[[ EXTRACTED MATERIAL, beginning ]]

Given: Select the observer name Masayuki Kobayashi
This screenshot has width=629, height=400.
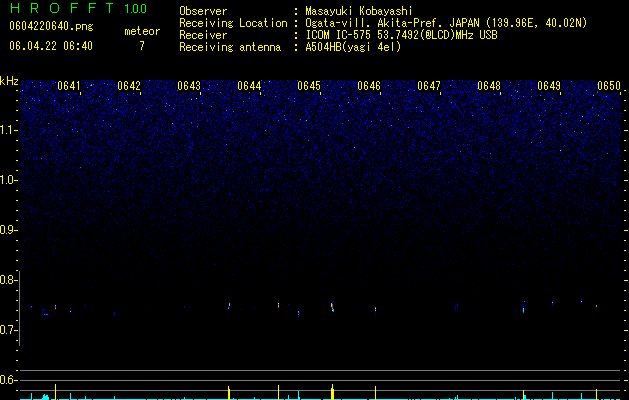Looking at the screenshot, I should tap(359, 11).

[[ EXTRACTED MATERIAL, end ]]
[[ EXTRACTED MATERIAL, beginning ]]

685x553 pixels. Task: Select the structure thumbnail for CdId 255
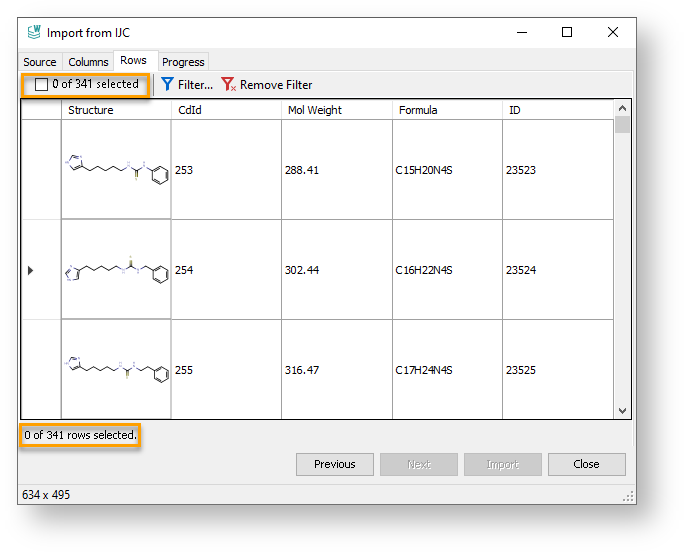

[[ EXTRACTED MATERIAL, end ]]
[[ EXTRACTED MATERIAL, beginning ]]

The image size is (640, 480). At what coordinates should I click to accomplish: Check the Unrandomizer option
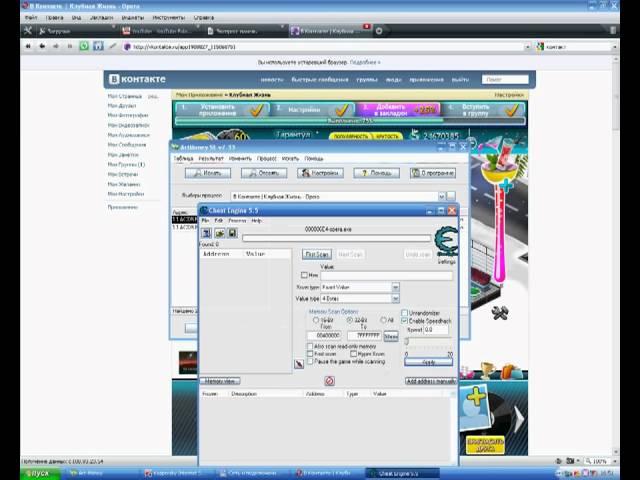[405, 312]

[[ EXTRACTED MATERIAL, end ]]

(EXERCISE PROMPT):
Find "Select" in the preceding records. Copy each line that holds it.

(OUTPUT OF THE TASK):
Given: Select the observer name Masayuki Kobayashi
685x553 pixels. Task: Select the structure thumbnail for CdId 255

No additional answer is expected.